[Tarantool-patches] [PATCH luajit 2/2] OSX/iOS: Always generate 64 bit non-FAT Mach-O object files.
Sergey Bronnikov
estetus at gmail.com
Fri Jul 5 16:10:40 MSK 2024
Reported by Sergey Bronnikov.
(cherry picked from commit 7110b935672489afd6ba3eef3e5139d2f3bd05b6)
Previously, LuaJIT generated Mach-O FAT object files for ARM and
ARM64 on macOS. The patch removes support of 32-bit ARM and
FAT object files and now LuaJIT generate Mach-O object files for
ARM64.
Sergey Bronnikov:
* added the description and the trimmed the test for the problem
Part of tarantool/tarantool#10199
---
src/jit/bcsave.lua | 155 ++-------
...-865-cross-generation-mach-o-file.test.lua | 294 +++---------------
2 files changed, 70 insertions(+), 379 deletions(-)

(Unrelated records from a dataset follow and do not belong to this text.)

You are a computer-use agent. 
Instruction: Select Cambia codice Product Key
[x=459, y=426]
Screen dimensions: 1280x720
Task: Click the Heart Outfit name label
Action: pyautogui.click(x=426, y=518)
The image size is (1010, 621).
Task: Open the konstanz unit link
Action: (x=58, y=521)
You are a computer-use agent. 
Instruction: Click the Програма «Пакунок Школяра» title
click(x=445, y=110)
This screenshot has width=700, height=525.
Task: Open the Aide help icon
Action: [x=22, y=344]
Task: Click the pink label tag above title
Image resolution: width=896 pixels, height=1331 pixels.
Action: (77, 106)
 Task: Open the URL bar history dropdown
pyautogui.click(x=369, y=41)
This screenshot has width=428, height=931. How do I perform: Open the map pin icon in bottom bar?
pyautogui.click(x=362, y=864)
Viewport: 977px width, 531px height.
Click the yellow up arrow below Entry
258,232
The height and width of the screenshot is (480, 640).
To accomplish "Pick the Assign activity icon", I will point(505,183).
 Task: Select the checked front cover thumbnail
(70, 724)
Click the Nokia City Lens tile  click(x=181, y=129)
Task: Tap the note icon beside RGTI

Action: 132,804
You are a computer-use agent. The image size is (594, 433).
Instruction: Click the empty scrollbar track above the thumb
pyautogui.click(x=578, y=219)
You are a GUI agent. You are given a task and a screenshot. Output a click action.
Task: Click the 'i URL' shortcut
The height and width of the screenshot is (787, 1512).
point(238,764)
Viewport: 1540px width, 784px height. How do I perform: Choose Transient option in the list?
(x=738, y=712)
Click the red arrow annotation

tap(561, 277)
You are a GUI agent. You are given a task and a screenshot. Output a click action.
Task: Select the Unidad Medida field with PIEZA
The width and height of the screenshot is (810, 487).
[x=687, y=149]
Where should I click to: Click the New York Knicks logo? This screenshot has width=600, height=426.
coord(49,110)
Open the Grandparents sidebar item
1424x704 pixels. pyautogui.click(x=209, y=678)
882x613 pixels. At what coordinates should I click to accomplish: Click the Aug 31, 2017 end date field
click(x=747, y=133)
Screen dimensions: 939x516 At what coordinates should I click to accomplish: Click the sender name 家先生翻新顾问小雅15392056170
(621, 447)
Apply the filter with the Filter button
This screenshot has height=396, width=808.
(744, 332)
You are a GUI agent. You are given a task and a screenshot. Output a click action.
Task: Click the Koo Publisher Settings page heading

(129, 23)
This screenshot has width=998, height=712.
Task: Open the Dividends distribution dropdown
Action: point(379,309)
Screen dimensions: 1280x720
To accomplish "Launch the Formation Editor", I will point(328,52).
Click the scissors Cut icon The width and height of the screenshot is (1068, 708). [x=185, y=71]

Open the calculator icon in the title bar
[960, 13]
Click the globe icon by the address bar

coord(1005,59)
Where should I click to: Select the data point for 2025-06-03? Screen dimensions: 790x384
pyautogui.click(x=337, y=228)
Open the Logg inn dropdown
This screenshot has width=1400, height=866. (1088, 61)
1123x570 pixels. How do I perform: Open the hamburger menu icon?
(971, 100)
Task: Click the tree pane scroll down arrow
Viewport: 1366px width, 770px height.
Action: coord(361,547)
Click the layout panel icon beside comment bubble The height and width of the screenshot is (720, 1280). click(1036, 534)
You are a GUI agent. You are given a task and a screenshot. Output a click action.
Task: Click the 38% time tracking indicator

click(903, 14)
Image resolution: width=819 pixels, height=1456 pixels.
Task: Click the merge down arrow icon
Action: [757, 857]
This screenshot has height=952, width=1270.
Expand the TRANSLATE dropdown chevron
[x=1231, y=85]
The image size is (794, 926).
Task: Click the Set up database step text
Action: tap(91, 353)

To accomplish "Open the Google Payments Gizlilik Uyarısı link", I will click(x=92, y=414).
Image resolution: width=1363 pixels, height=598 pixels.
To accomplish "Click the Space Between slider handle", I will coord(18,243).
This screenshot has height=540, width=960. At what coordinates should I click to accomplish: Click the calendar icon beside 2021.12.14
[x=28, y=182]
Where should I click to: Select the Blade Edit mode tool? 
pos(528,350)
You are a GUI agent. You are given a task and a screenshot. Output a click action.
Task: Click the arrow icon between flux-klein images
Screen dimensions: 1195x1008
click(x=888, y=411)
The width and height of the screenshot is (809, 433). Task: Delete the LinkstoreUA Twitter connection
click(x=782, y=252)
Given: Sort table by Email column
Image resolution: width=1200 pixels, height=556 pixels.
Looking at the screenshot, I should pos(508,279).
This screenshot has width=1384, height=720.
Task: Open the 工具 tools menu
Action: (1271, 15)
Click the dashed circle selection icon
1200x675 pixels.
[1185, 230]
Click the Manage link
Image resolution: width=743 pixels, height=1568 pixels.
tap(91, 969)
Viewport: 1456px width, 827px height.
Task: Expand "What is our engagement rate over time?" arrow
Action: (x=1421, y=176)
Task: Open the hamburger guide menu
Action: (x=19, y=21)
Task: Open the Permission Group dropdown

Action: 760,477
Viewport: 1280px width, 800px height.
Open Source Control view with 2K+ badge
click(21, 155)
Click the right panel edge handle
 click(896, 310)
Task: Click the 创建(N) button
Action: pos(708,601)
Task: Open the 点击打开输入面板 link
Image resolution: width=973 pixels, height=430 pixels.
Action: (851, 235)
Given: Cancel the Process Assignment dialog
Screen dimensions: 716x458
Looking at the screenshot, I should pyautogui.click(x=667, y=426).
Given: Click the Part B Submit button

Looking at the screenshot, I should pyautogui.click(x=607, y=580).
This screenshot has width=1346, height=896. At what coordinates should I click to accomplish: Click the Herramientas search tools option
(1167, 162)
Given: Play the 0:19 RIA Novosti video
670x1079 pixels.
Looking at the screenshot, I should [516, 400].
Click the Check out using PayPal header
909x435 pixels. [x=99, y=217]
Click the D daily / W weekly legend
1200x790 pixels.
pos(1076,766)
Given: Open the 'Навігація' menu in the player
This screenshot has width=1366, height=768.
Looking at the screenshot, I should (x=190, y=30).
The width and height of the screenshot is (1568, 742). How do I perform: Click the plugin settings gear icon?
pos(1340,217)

diff --git a/src/jit/bcsave.lua b/src/jit/bcsave.lua
index 26ec29c6..61953c2d 100644
--- a/src/jit/bcsave.lua
+++ b/src/jit/bcsave.lua
@@ -412,24 +412,12 @@ typedef struct
{
mach_header; uint32_t reserved;
} mach_header_64;
-typedef struct {
- uint32_t cmd, cmdsize;
- char segname[16];
- uint32_t vmaddr, vmsize, fileoff, filesize;
- uint32_t maxprot, initprot, nsects, flags;
-} mach_segment_command;
typedef struct {
uint32_t cmd, cmdsize;
char segname[16];
uint64_t vmaddr, vmsize, fileoff, filesize;
uint32_t maxprot, initprot, nsects, flags;
} mach_segment_command_64;
-typedef struct {
- char sectname[16], segname[16];
- uint32_t addr, size;
- uint32_t offset, align, reloff, nreloc, flags;
- uint32_t reserved1, reserved2;
-} mach_section;
typedef struct {
char sectname[16], segname[16];
uint64_t addr, size;
@@ -439,133 +427,58 @@ typedef struct {
typedef struct {
uint32_t cmd, cmdsize, symoff, nsyms, stroff, strsize;
} mach_symtab_command;
-typedef struct {
- int32_t strx;
- uint8_t type, sect;
- int16_t desc;
- uint32_t value;
-} mach_nlist;
typedef struct {
int32_t strx;
uint8_t type, sect;
uint16_t desc;
uint64_t value;
} mach_nlist_64;
-typedef struct
-{
- int32_t magic, nfat_arch;
-} mach_fat_header;
-typedef struct
-{
- int32_t cputype, cpusubtype, offset, size, align;
-} mach_fat_arch;
-typedef struct {
- struct {
- mach_header hdr;
- mach_segment_command seg;
- mach_section sec;
- mach_symtab_command sym;
- } arch[1];
- mach_nlist sym_entry;
- uint8_t space[4096];
-} mach_obj;
typedef struct {
- struct {
- mach_header_64 hdr;
- mach_segment_command_64 seg;
- mach_section_64 sec;
- mach_symtab_command sym;
- } arch[1];
+ mach_header_64 hdr;
+ mach_segment_command_64 seg;
+ mach_section_64 sec;
+ mach_symtab_command sym;
mach_nlist_64 sym_entry;
uint8_t space[4096];
} mach_obj_64;
-typedef struct {
- mach_fat_header fat;
- mach_fat_arch fat_arch[2];
- struct {
- mach_header hdr;
- mach_segment_command seg;
- mach_section sec;
- mach_symtab_command sym;
- } arch[2];
- mach_nlist sym_entry;
- uint8_t space[4096];
-} mach_fat_obj;
-typedef struct {
- mach_fat_header fat;
- mach_fat_arch fat_arch[2];
- struct {
- mach_header_64 hdr;
- mach_segment_command_64 seg;
- mach_section_64 sec;
- mach_symtab_command sym;
- } arch[2];
- mach_nlist_64 sym_entry;
- uint8_t space[4096];
-} mach_fat_obj_64;
]]
local symname = '_'..LJBC_PREFIX..ctx.modname
- local isfat, is64, align, mobj = false, false, 4, "mach_obj"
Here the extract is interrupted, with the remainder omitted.